Review: Occupational Hazards (Hampstead Theatre)

Conservative MP Rory Stewart’s memoir of his time as a diplomat in Iraq is adapted for the stage by Stephen Brown

Oppressive concrete walls stand bleak and bleached. Ripe for strafing, you'd think. Yet this solid, windowless environment designed by Paul Wills quickly reveals a nifty side, and for a hundred hectic minutes it slides and snakes at a pace that undercuts the initial impression of crumbling permanence.

So, in its way, does the play that Stephen Brown has fashioned from Rory Stewart's memoir of his time as a greenhorn diplomat in post-conflict Iraq. Occupational Hazards is as slick as its title: a fast drama on a grim subject that's so anxious to hold its audience it ladles on the epigrams. Some earn grim nods of recognition "every election opens the door to extremists"; others play to stereotypes – "You can't have democracy in the country when you have tyranny in the home".

Stewart, now a Tory MP up for re-election, was an intrepid thirty-something in 2003 when he went to Iraq and presented himself as an intellectual for hire. He hustled the job of acting governorate coordinator in Maysan and found himself embroiled in the delicate internal politics of a culture whose customs he barely understood. Part Lawrence of Arabia, part Mr Bean, he fumbled his way through negotiations with two proud Islamic foes in a vain attempt to put their house in order.

Stewart's father had instilled in him the mantra "Stop making decisions and you're dead", but by the play's end we're likely to wish his son had made rather fewer. In the event he did less harm than he might have done, but, as Brown's play demonstrates, his insistence on British values of tea-and-marmalade diplomacy did little to change the world.

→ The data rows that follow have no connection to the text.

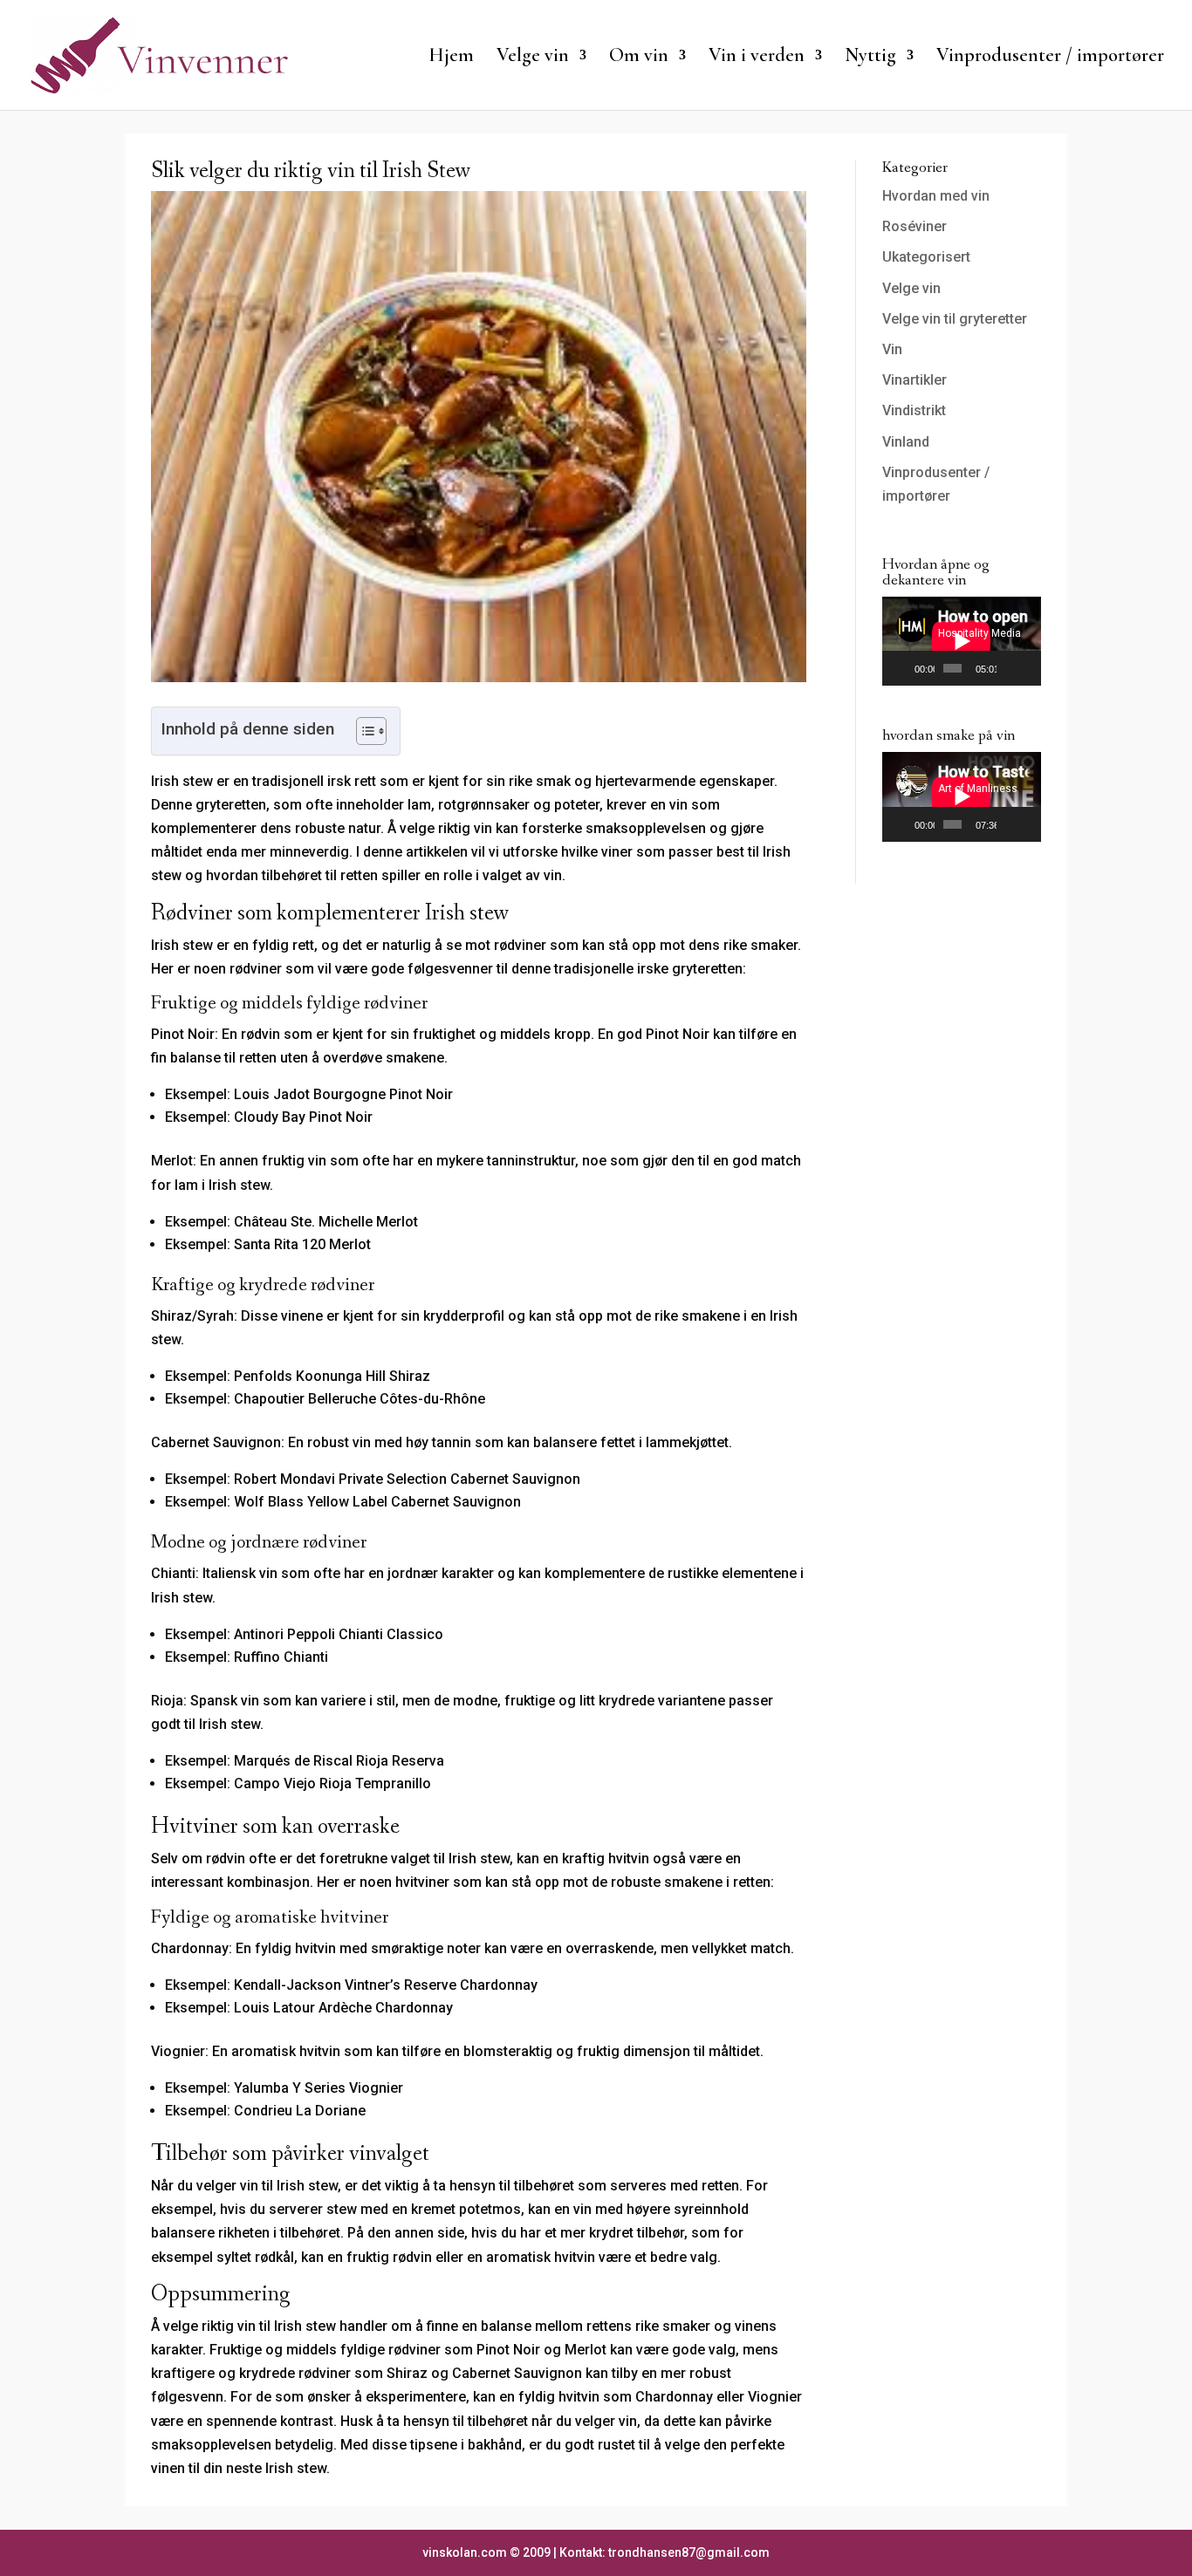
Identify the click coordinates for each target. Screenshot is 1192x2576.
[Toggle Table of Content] (362, 731)
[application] (961, 641)
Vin (892, 349)
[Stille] (1010, 668)
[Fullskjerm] (1028, 668)
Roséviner (914, 226)
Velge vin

As a drama, Occupational Hazards overfills its pint pot. Brown, Stewart's longtime friend, seems reluctant to omit anything of substance so, rather than shape a focused drama from the material, he clutters it with facts and real people. Little has been refashioned for the theatre, even though there are times when fiction is able to depict truth better than truth itself. This should have been one such. A tighter focus on the antagonistic pair of Karim (Silas Carson) and Seyyed Hassan (Johndeep More) would draw the attention and create a suspense that never quite surfaces in the play as written.

It's not documentary theatre, however. Brown's short, fast-flowing scenes have a cinematic sweep that director Simon Godwin catches shrewdly in his tightly organised production, although the payback for this is that some figures are barely characterised. Of the ten actors who carry the show, at least four are under-used.

Vincent Ebrahim plays a contrasting pair of roles as a police chief and a university professor, and Aiysha Hart is a strong presence as the almost-emancipated Rana, but it's Henry Lloyd-Hughes as a cocky, stumbling Rory Stewart who holds centre-stage, as he must. When he addresses the audience, which he does pretty much throughout, his asides are played like a nervous tic. And despite all the failures he succeeds in depicting a man who never stops learning.

By the end, though, it's unclear what good, if any, Stewart has done. "We arrive thinking we're superheroes. We leave…" So do we, none the wiser.

Occupational Hazards runs at Hampstead Theatre until 3 June.